◆ **Text shown**:
-*-

1 Samuel 31
Matthew Poole's Commentary
Now the Philistines fought against Israel: and the men of Israel fled from before the Philistines, and fell down slain in mount Gilboa.
The Israelites are smitten by the Philistines: Saul’s sons are slain: Saul is wounded: he falleth on his own sword; as doth his armour-bearer, 1 Samuel 31:1-6. The rest flee; and the Philistines possess their towns, and triumph over the dead carcasses, 1 Samuel 31:7-10. They of Jabesh-Gilead by might take down the bodies of Saul and of his sons, and burn them; and mournfully bury their bones, 1 Samuel 31:11-13.

The Philistines fought against Israel, whilst David was engaged against the Amalekites. So he returns to the history, which had been interrupted to give an account of David’s concerns.

And the Philistines followed hard upon Saul and upon his sons; and the Philistines slew Jonathan, and Abinadab, and Malchishua, Saul's sons.
The Philistines slew Jonathan, David’s dear friend; God so ordering it for the further exercise of David’s faith and patience; and that David might depend upon God alone for his crown, and receive it solely from him, and not from Jonathan; who doubtless, had he lived, would have speedily settled the crown upon David’s head, which would have in some sort eclipsed the glory of God’s grace and power in this work. There was also a special providence of God in taking away Jonathan, (who of all Saul’s sons seems to have been the fairest for the crown,) for the preventing divisions, which have happened amongst the people concerning the successor; David’s way to the crown being by this means made the more clear.

Abinadab, called also Ishui, 1 Samuel 14:49. Ish-bosheth was not here, being possibly at home, for the management of public affairs there.

And the battle went sore against Saul, and the archers hit him; and he was sore wounded of the archers.
No text from Poole on this verse.

Then said Saul unto his armourbearer, Draw thy sword, and thrust me through therewith; lest these uncircumcised come and thrust me through, and abuse me. But his armourbearer would not; for he was sore afraid. Therefore Saul took a sword, and fell upon it.
Thrust me through, and abuse me; lest they take me, and put me to some shameful and cruel death.

Saul took a sword, and fell upon it, and died of the wound, as it follows.

-*-

◆ **Given information**:
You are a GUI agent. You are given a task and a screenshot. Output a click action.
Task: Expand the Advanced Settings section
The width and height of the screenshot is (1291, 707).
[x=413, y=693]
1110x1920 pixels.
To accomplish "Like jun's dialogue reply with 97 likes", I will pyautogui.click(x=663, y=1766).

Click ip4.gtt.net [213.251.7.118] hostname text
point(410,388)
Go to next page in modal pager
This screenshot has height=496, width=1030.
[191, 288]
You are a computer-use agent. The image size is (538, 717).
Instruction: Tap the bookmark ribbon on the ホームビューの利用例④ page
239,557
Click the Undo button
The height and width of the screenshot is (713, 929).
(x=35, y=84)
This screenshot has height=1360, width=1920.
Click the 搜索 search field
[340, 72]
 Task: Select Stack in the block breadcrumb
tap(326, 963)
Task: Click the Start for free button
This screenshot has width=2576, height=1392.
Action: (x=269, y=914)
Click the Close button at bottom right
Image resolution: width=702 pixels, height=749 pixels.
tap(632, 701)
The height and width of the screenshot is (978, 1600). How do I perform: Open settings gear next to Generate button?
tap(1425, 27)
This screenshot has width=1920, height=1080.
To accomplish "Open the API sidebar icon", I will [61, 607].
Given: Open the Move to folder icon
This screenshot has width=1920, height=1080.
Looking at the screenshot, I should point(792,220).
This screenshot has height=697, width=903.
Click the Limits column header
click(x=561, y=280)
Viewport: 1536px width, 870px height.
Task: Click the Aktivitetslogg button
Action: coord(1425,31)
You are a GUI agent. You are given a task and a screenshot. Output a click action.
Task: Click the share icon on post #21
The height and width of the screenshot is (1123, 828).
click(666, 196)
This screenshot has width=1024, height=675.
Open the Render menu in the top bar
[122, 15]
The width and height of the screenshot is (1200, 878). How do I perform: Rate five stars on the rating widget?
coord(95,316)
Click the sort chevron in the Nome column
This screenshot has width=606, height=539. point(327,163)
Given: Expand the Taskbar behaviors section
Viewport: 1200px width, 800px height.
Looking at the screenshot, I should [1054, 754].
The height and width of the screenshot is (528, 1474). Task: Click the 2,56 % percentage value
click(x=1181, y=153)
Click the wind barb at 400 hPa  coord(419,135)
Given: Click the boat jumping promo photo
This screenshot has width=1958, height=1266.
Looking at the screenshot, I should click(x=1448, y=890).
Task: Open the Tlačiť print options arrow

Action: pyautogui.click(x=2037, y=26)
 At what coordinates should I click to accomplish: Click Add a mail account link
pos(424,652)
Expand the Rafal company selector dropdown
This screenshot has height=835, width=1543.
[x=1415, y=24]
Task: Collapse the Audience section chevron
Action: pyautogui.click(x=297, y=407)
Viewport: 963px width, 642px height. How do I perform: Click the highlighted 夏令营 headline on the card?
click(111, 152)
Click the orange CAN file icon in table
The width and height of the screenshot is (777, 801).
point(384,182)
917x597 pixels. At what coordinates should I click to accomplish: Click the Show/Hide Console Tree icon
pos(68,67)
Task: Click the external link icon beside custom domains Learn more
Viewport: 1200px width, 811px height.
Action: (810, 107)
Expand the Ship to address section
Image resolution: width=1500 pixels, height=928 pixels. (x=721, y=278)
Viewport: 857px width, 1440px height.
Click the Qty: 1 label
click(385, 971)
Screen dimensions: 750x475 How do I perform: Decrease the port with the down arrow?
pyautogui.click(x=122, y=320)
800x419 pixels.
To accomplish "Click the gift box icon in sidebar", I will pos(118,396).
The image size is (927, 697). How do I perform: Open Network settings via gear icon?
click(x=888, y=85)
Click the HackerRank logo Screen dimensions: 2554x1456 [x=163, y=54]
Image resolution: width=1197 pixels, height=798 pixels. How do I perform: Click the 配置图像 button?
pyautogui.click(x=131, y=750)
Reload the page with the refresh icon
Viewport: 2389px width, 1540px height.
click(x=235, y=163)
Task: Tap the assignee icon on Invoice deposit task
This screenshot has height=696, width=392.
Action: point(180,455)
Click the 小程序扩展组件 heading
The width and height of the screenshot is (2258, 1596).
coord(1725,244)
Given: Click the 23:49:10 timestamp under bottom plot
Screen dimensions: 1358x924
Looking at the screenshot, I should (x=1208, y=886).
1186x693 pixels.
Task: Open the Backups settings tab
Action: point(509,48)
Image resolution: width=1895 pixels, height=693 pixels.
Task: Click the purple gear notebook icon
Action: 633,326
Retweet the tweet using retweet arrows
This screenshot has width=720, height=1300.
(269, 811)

-*-

◆ **What you need to do**:
1. In the 1 Samuel 31 commentary, why did Saul ask his armourbearer to thrust him through with a sword? Answer in one to three sentences.
2. Answer these from the 1 Samuel 31 commentary:
(a) By what other name is Abinadab called?
(b) On what mountain did the men of Israel fall down slain?
(c) Who took down the bodies of Saul and his sons?
3. From the 1 Samuel 31 commentary, output the passage that begins at the words "No text from" and stops after "fell upon it.".

◆ **Answers per task**:
1. Saul feared that the uncircumcised Philistines would otherwise come, thrust him through, and abuse him. The commentary explains that he meant they might take him and put him to some shameful and cruel death.

2.
(a) Ishui
(b) Mount Gilboa
(c) The people of Jabesh-Gilead

3.
No text from Poole on this verse.

Then said Saul unto his armourbearer, Draw thy sword, and thrust me through therewith; lest these uncircumcised come and thrust me through, and abuse me. But his armourbearer would not; for he was sore afraid. Therefore Saul took a sword, and fell upon it.